You added a different flavor of this question in the comments:
i think the spirit of my question was, has anyone found that using newer styles or technology for reading music advanced their students own their own learning for the piano[?]
My answer is yes, but perhaps in a different way from what you are thinking.
I took piano lessons back in the early 1980s, when buying sheet music in a store and writing on it with a pencil was really the only option. Today my study of piano, clarinet, and guitar greatly benefit from the following technologies:
- Apple iPad Pro 12.1" - So easy to read, very powerful, and very portable.
- Apple Pencil - Does an excellent job of enabling the marking up of scores. Light, easy to use, feels great.
- ForeScore (iOS app) - ForeScore is amazing (for me at least). I can import PDFs of music and instruction manuals for synthesizers, guitar effects, etc. I can organize them easily with tags, composers, genres, etc., and group them into playlists. I can derive excerpts of certain pages or sections or selections from larger scores and have them appear separately in playlists. I can carry a huge library of music with me wherever I go. And I can use...
- AirTurn Duo 200 - This is a double-pedal bluetooth page turner that works with ForeScore so I can use my left foot to page through scores while I play or sight read.
- The Petrucci Music Library (imslp.org) - This is an online repository of scores, most of which are public domain in the United States (and most other countries).
If I want to study Brahms Symphony #4 or learn to play Beethoven Sonata #14 (Moonlight), I can just go over to imslp.org, search for the score I want, download the PDF, and import it in ForeScore. It takes maybe a minute. I rename it in ForeScore and add the appropriate tags and genre and composer, and then I can start sight reading and/or marking it up with the Apple Pencil.
If my markings get too numerous or cramped, I can create a new layer of markings and hide the markings that I don't want to see. I can mark up a jazz standard in one layer for clarinet, a different layer for guitar, and a third layer for piano and learn to play the same piece on all three instruments. I can do micro-analysis of chords and chord progressions of a symphony in one layer, and then I can hide that layer and to a macro analysis of the structure in a separate layer. You can't do any of that stuff with paper and pencil.

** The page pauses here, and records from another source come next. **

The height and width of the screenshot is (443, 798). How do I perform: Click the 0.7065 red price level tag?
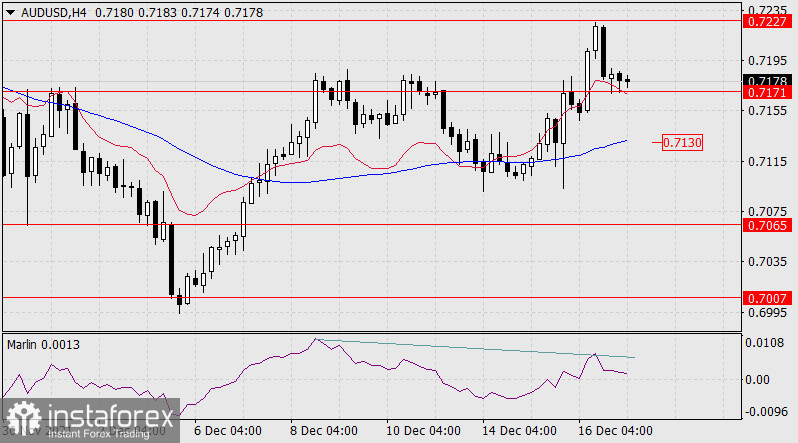[763, 225]
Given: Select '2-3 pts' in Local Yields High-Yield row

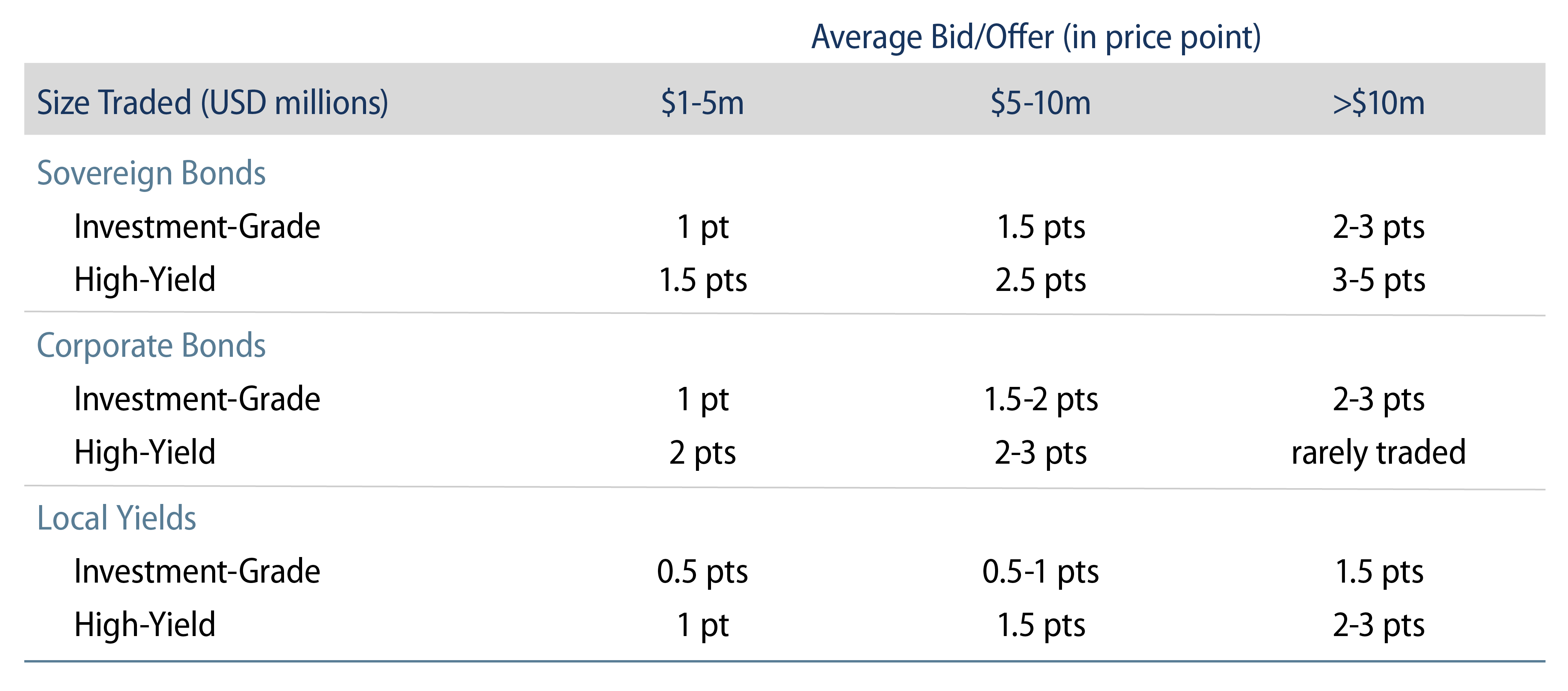Looking at the screenshot, I should coord(1379,625).
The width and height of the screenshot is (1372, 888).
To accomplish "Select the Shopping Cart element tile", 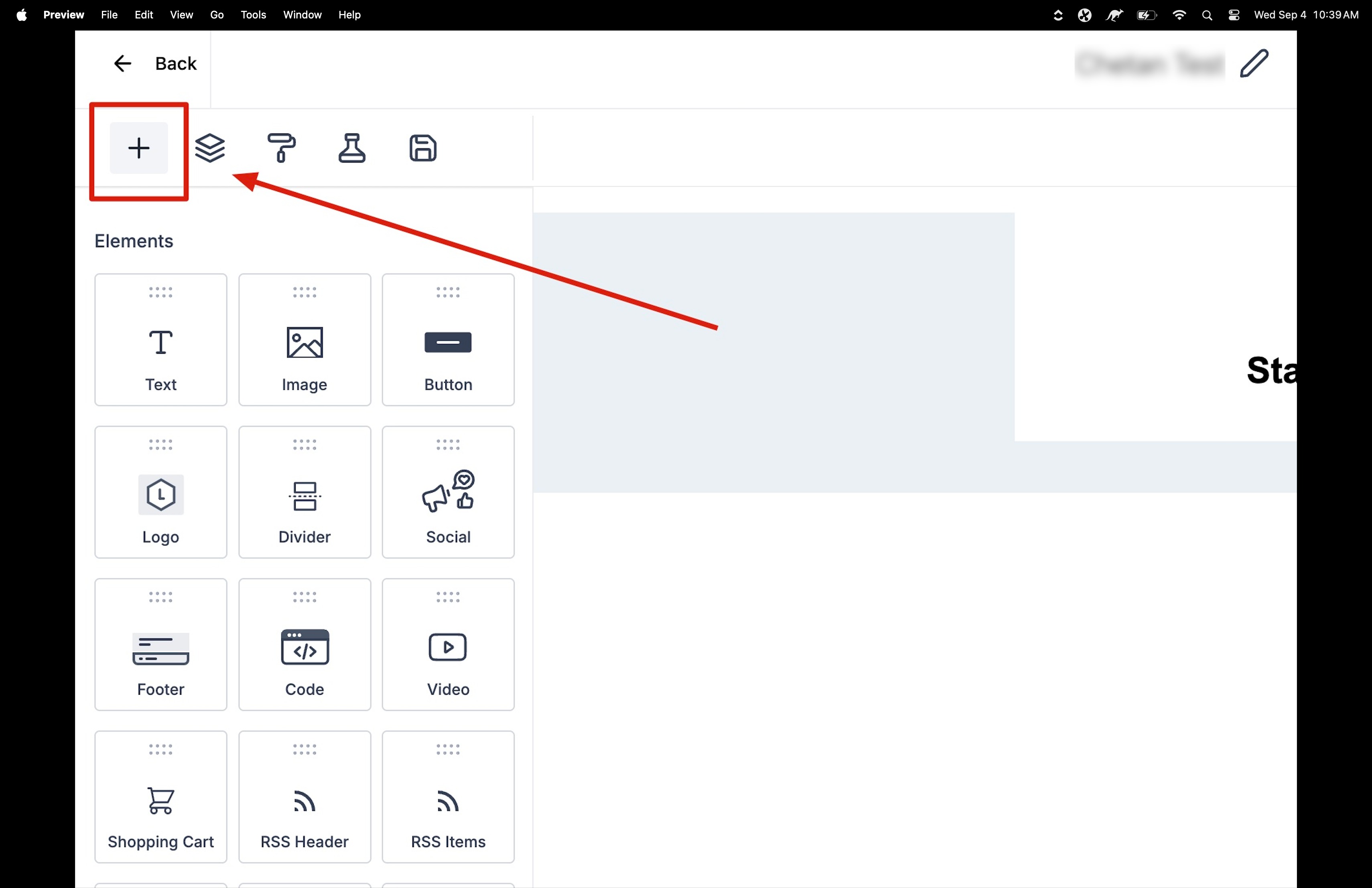I will coord(161,797).
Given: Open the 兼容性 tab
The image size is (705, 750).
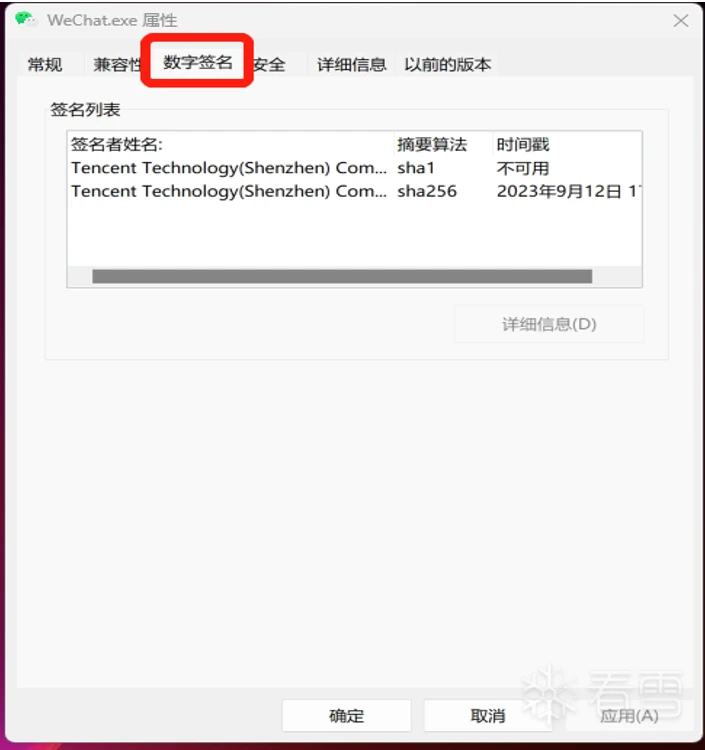Looking at the screenshot, I should pyautogui.click(x=117, y=64).
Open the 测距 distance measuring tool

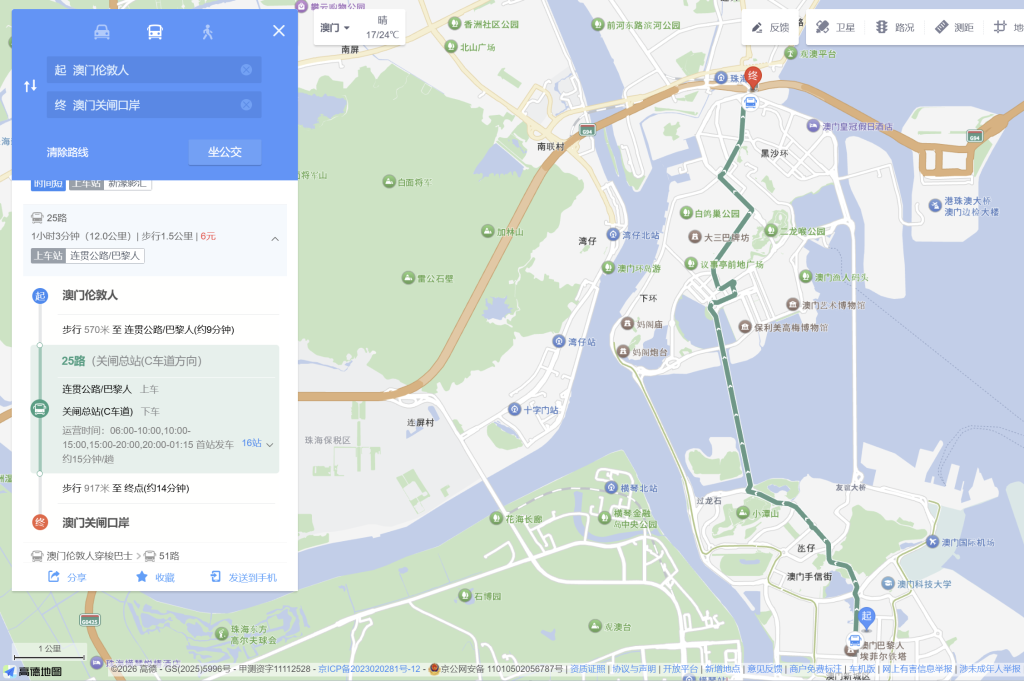[955, 27]
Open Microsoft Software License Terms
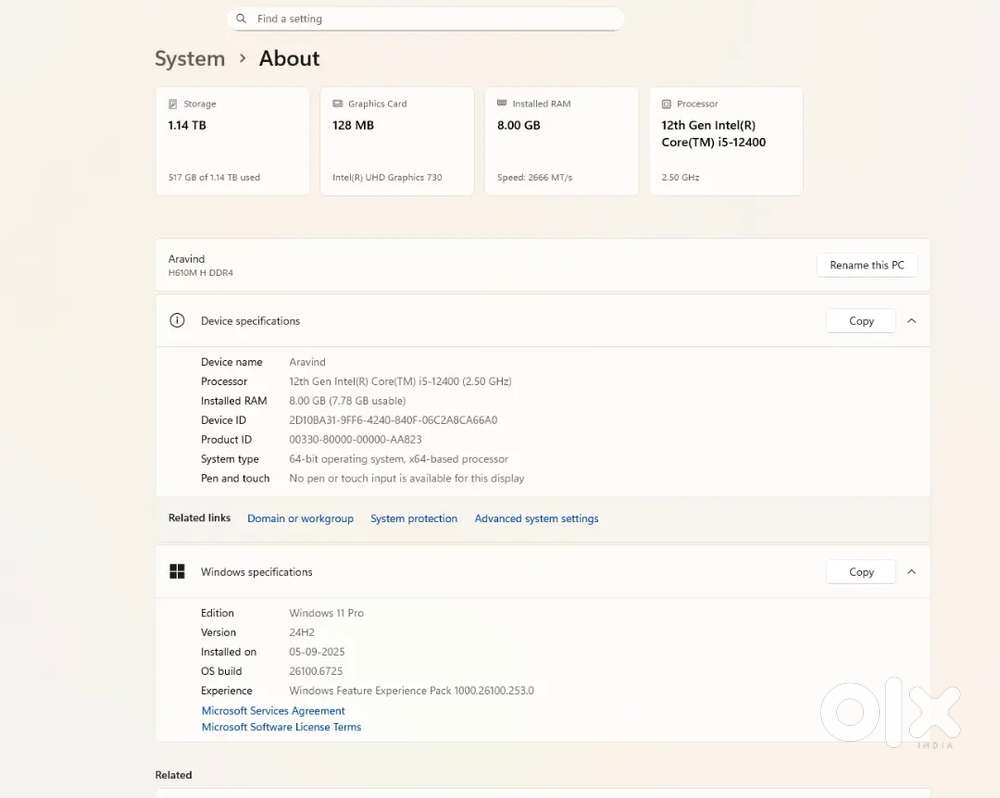Screen dimensions: 1000x798 point(281,727)
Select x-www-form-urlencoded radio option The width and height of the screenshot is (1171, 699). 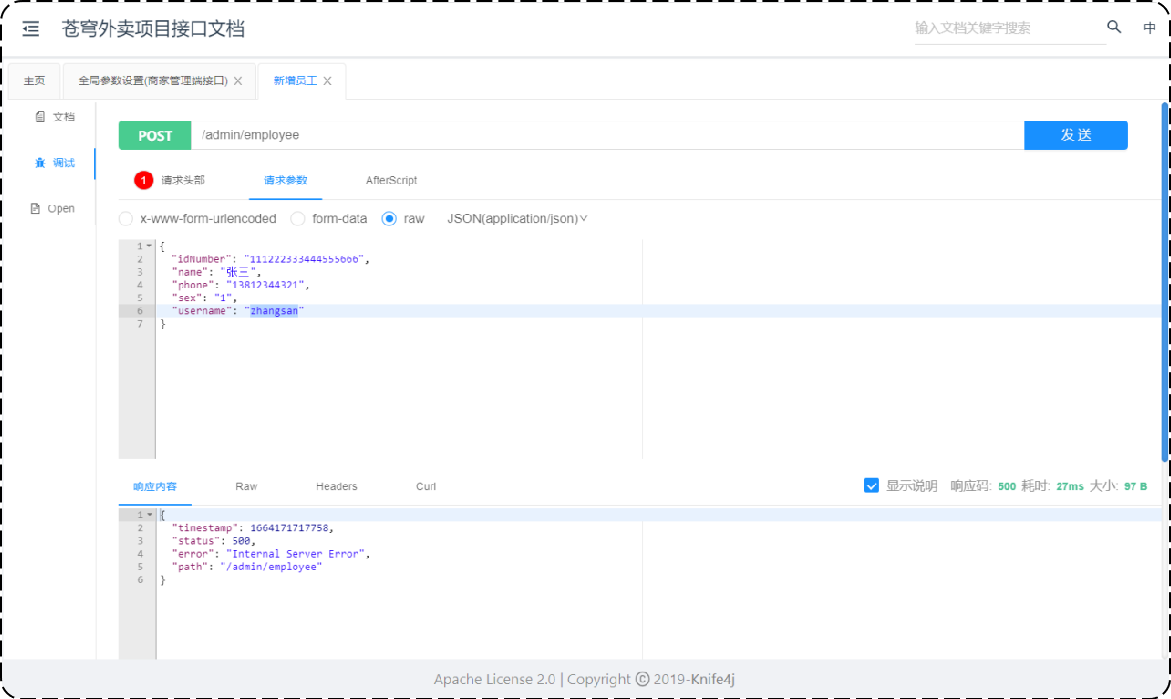(126, 219)
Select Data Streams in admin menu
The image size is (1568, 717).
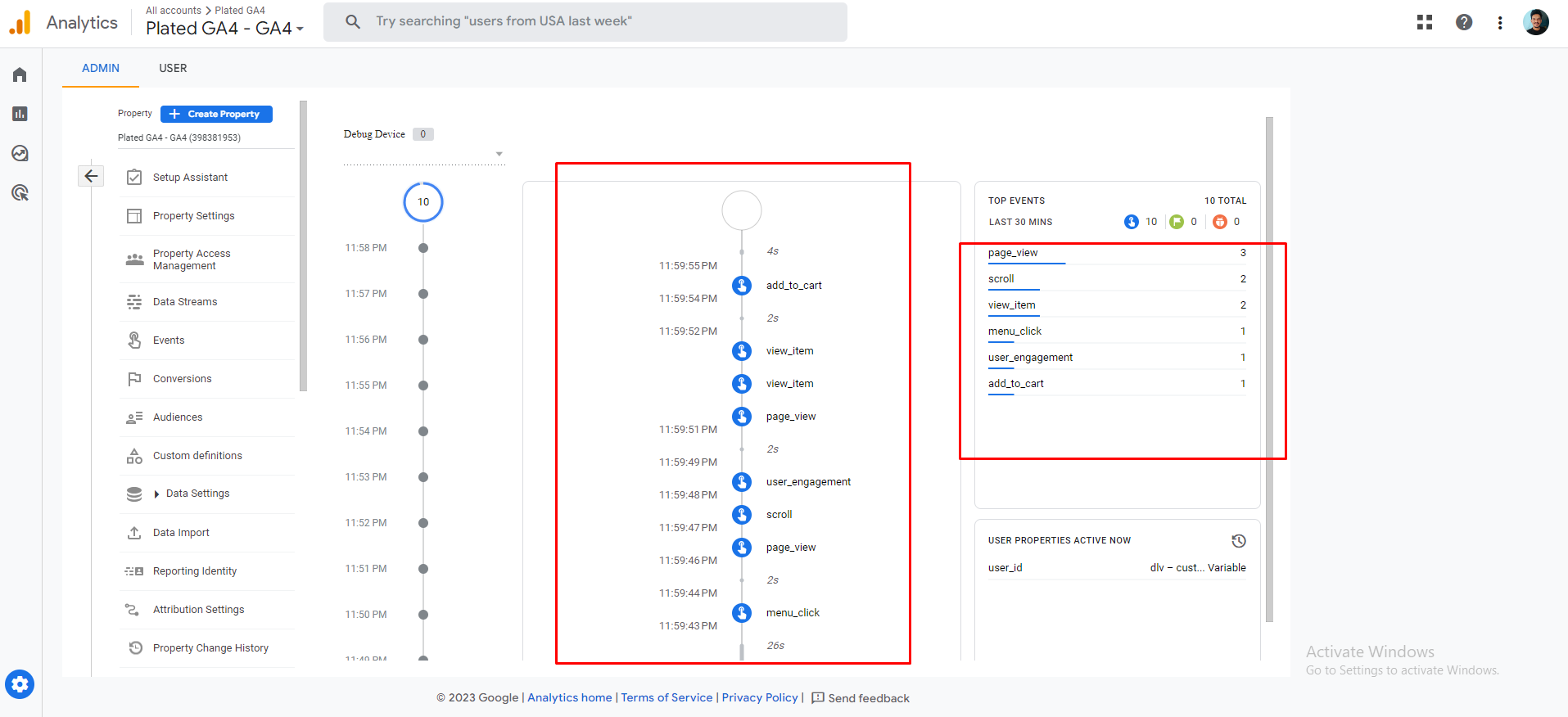point(185,302)
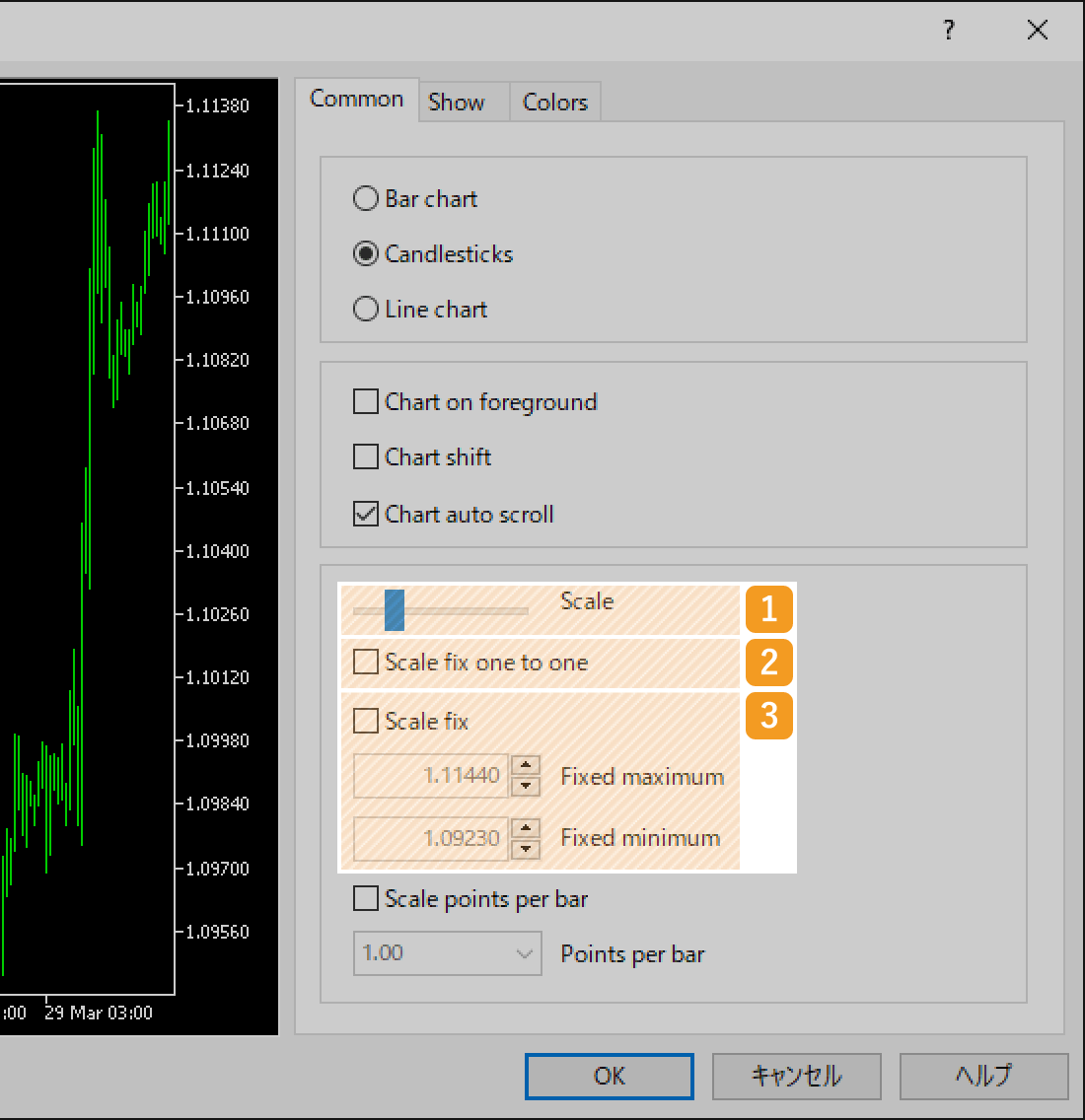The width and height of the screenshot is (1085, 1120).
Task: Click the キャンセル button
Action: coord(796,1076)
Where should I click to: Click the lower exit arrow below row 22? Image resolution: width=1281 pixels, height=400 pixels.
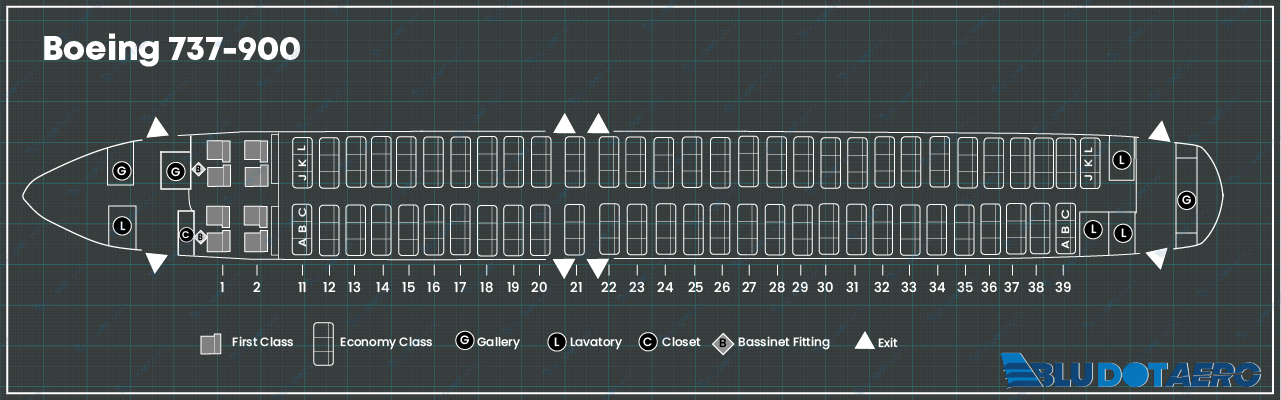click(598, 268)
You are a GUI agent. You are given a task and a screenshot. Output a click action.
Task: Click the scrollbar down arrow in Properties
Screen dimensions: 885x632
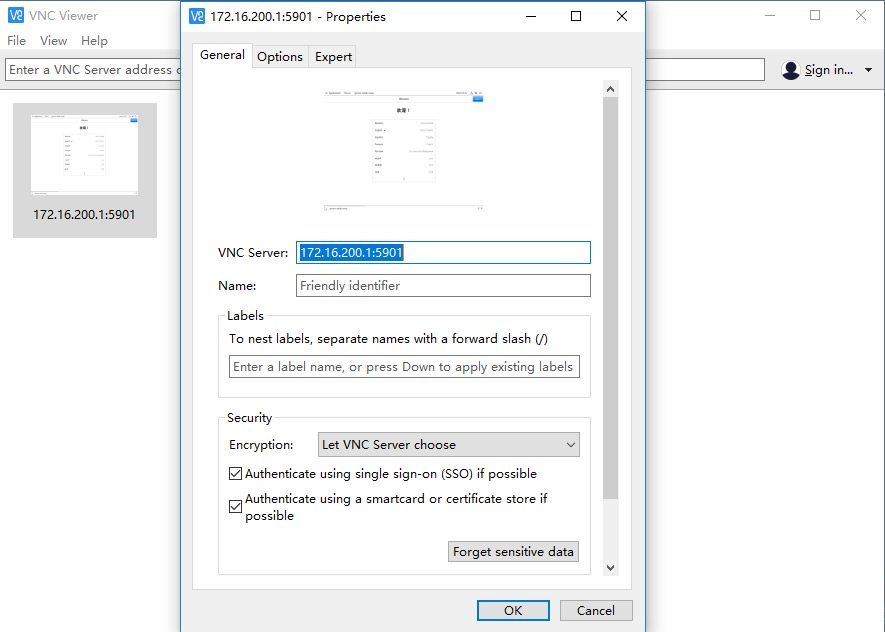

One more thing I want to mention: I can see learning the first movement of the Moonlight sonata from a synthesia video, but the third movement is a whole nother beast entirely. There are so many techniques and fingering notes and details etc. that can't be taught with such a video. Perhaps a teacher could recommend the video to learn the notes and then provide help with all of the things the video can't teach, but why?
You can't go very far in music without knowing how to read it. You can't play a classical concert. You can't compose for other musicians. You can't get a music degree. You can only ever teach certain students (since most students will want to learn to read at some point). Not learning to read sheet music will forever stunt your growth as a musician.
I think there's a concept missing in this question. The question seems to assume the only point of sheet music is to teach one to play an instrument or a song, so a better way to learn an instrument or song potentially renders sheet music obsolete, or at least not needed for the teaching of an instrument.
The thing is, when you're learning piano by reading sheet music, you're not just learning piano. You're also learning to read sheet music! The piano is a tool to teach people to read music just as much as the music is a tool to teach piano. If you taught piano (or any instrument) without sheet music, then that student won't know sheet music. And knowing sheet music is important.
Would you have a tablet with the video playing muted in front you while playing a concerto with an orchestra? One problem there is you have to follow the tempo of the conductor and the video will go at its own pace.
What if you composed a symphony? Would you then record separate videos for each instrument and for the conductor to teach them their part of the symphony? There are so many problems with that approach that are completely outside the challenge of you making all those videos.
What if you wrote a song and you wanted to copyright it? If you copyright a video of you playing the song then you still haven't registered a copyright for the song. To have copyrights to a song itself, you have to write it down.
Basically there are some situations where you still need to be able to read and write music as easily as you read words.
Side note: I’m not a great sight reader but already for me reading sheet music is not at all like reading Latin and then translating it in my head. It goes right from dots on the page to fingers. I don’t think about the note names when I’m reading.
Side note #2: I hate trying to get information from a video. I much prefer getting it from text or notation. Videos go at their own pace and you can scan a video to find the section you want easily and I can read words faster than a person can talk and I can read music faster than it is usually played. The thing with reading is you get to choose the pace. You can skip around, re-read the same part three times, skip to the end and then come back to the beginning - all just by moving your eyes.
Side note #3: I used a video to learn "Why Georgia" by John Mayer on guitar. I would rather have just had the tab for it.